A friend who was there told me later, "The music was just beautiful. It brought earth and heaven together right here."

I don't know when my true "middle age" might have been reached, or when it will be reached. But it just doesn't seem so important in the context of tonight--a night which, by the way, had a good deal of friendship and food both mixed in.

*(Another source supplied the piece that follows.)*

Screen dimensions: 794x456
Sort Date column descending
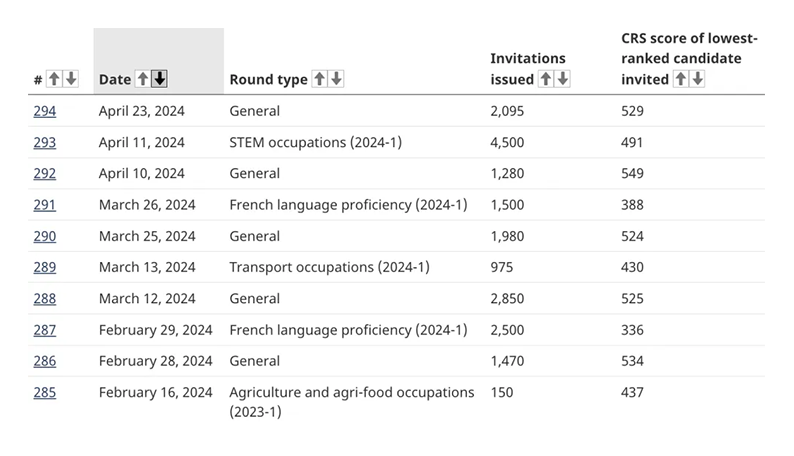(x=159, y=79)
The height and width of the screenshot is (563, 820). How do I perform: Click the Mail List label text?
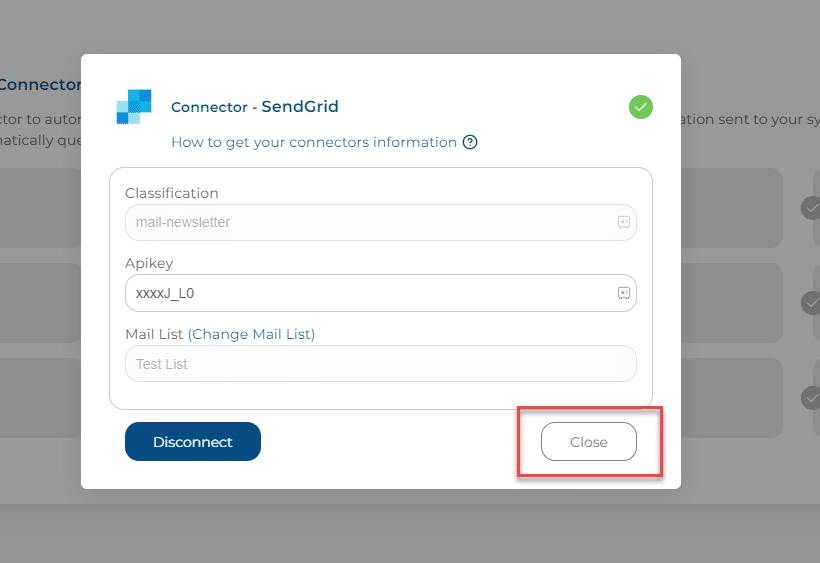[x=154, y=334]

Maybe food is also part of the mix....

I'll end with the piece we sang immediately following the reading of names:

Give rest, O Christ, to your servants with your saints:
where sorrow and pain are no more;
neither sighing, but life everlasting.
You only are immortal, the creator and maker of mankind:
and we are mortal, formed of the earth,
and to earth shall we return:
for so did you ordain,
when you created me, saying:
"You are dust, and to dust you shall return."
All of us go down to the dust;
and even at the grave we make our song:
Alleluia, alleluia, alleluia.

1 comment:

Lucy said...

Beautiful, just beautiful, the poem and the rest.

Thank you, dear heart.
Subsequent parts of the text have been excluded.